FICO counts credit utilization as 30 percent of your overall score. Keep your utilization in check and you can be on your way to reaping the benefits of great credit, like low interest rates and seamless application approvals, in no time.
Trick: Pay down debt with zero percent introductory offers
If you got into a sticky situation long ago and now find yourself haunted by the ghosts of credit card balances past, one of the most effective tricks for quickly wiping it out is brewing up a balance transfer.
Open a credit card that offers an introductory zero percent interest rate on balance transfers for a designated time period. Currently, the longest introductory balance transfer offer is 21 months with the Citi Simplicity® Card (then 16.49 – 26.49 percent variable APR after the intro period ends), but you can find many balance transfer credit cards offering 12-, 15- and 18-month introductory interest-free periods.
Do the math before applying to figure out if you’ll be able to pay off your balance in full before the end of the introductory period while also taking any balance transfer fees into account.
For instance, look into your crystal ball and imagine you initiate a balance transfer of your $5,000 balance onto the Capital One® Quicksilver® Cash Rewards Credit Card, which offers a 15-month introductory zero percent APR for a 3 percent fee (15.74% – 25.74% variable APR thereafter). In order to pay off your balance and the fee (in this example, $150) within that 15-month period, you need to make monthly payments of at least $343.33.
Find a card with an introductory period and terms that are feasible for your budget and send your credit card debt to the grave.
Trick: Eliminate fees
You can slash through interest payments by paying off your balances, but credit cards often have other fees that can spook you.
Look over your spending and make sure you’re not being charged fees that may be easily avoidable. Many cards have a range of fees you may not be aware of, from foreign transaction fees to cash advance fees, late payment fees and overlimit fees. Become familiar with the fine print of your user agreement so you know exactly what actions trigger these fees and how to avoid doing so.
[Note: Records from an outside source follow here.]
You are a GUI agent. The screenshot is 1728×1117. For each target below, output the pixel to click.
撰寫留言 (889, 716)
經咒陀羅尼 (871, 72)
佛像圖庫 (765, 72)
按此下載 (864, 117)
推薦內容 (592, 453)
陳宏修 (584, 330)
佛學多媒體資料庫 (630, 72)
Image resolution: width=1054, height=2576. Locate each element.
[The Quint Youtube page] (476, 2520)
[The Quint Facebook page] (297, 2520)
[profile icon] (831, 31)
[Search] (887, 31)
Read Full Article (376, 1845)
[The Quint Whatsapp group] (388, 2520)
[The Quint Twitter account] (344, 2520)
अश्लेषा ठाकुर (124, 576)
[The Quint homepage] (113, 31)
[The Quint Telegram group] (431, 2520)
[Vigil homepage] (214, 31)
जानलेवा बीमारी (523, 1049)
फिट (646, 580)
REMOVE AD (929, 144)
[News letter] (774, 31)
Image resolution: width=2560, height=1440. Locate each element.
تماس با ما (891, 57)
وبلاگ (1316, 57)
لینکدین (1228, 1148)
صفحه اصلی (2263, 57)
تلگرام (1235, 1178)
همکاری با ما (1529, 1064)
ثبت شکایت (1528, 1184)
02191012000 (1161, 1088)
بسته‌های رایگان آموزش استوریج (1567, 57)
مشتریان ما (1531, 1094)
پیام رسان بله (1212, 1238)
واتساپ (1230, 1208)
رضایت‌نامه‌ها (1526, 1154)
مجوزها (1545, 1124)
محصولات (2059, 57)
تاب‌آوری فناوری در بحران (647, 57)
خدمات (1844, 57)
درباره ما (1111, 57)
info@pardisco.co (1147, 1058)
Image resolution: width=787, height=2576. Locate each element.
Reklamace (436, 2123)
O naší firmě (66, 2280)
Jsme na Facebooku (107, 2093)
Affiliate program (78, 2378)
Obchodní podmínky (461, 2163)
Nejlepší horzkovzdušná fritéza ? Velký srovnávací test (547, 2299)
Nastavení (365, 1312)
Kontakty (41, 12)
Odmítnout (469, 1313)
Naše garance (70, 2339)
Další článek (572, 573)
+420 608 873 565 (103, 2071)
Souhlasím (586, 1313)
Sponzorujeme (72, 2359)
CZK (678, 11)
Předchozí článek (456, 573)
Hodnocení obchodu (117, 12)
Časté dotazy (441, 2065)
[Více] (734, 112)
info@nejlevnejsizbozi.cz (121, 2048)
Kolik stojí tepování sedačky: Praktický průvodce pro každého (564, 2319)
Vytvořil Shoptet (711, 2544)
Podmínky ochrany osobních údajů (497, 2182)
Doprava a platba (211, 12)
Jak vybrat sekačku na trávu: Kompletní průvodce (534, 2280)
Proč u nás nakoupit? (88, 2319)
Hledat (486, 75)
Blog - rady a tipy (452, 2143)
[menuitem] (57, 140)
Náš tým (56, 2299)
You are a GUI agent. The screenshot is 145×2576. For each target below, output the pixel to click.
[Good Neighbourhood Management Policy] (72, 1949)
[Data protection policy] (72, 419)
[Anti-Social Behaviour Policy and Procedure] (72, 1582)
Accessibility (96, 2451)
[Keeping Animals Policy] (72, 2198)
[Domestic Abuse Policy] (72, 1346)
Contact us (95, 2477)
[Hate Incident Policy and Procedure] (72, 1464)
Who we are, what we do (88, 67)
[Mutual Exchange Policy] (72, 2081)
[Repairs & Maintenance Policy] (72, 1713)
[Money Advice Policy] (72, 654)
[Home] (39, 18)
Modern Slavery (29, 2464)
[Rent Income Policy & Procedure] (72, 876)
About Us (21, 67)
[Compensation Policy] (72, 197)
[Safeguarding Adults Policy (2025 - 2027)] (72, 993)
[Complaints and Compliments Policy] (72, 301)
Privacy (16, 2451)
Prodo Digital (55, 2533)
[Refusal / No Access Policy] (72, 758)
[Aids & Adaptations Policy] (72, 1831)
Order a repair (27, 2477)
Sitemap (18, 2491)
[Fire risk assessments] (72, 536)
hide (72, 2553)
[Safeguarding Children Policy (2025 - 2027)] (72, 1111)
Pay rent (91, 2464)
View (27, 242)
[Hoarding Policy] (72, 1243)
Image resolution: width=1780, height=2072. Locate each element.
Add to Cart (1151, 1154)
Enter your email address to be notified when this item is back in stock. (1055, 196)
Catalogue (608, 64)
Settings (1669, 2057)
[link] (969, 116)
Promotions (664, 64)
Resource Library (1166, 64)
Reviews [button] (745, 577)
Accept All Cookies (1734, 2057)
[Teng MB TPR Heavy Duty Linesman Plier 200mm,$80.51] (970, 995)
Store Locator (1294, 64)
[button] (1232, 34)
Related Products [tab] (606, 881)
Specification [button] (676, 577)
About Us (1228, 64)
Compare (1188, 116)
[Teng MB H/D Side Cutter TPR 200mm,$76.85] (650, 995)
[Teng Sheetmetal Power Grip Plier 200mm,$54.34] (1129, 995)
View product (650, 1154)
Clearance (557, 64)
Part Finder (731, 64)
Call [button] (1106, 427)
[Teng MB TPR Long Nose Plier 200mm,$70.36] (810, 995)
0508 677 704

One of the most common (and potentially expensive) fees is your annual fee. If your card charges an annual fee, you’re probably already aware. But you should take some time each year to reevaluate the value you’re getting out of your card to ensure that your rewards earnings outweigh the cost of the annual fee. If not, consider asking your issuer to downgrade to a card with no annual fee.
Trick: Earn great rewards
To really master your credit cards, use them to maximize rewards on all of your spending.
After you’ve paid down your balances and grown accustomed to only spending as much as you can afford so you don’t (Ghost)bust your budget, start using credit cards with rewards that align with your everyday expenses and long-term goals.
For example, let’s say you already have a credit card that rewards your spending on gas and at supermarkets like the Blue Cash Preferred® Card from American Express. But over the next year, you know you’re going to be doing much more traveling. Instead of using that card, which won’t earn you extra rewards on flights or hotels, pair it with a travel rewards card like the Chase Sapphire Preferred® Card, which will earn 2X points on dining and travel purchases. If you’re able to keep track of your spending and budget, combining cards with complementary rewards can yield even more benefits for your spending.
And once you’ve earned your rewards, don’t forget to redeem them. Enjoy the treats you accumulate before they expire.
Trick: Maximize your extra benefits
Beyond your cash back or points rewards, you should also make sure you’re maximizing each card’s extra benefits.
Many cards, especially those with annual fees and premium rewards, offer added benefits for cardholders. These can range from purchase protections and car rental insurance to airport lounge access and statement credits for specific purchases. Look closely at your
spell book user agreement and ensure you’re taking advantage of the extra benefits that can quickly wipe out your annual fee cost.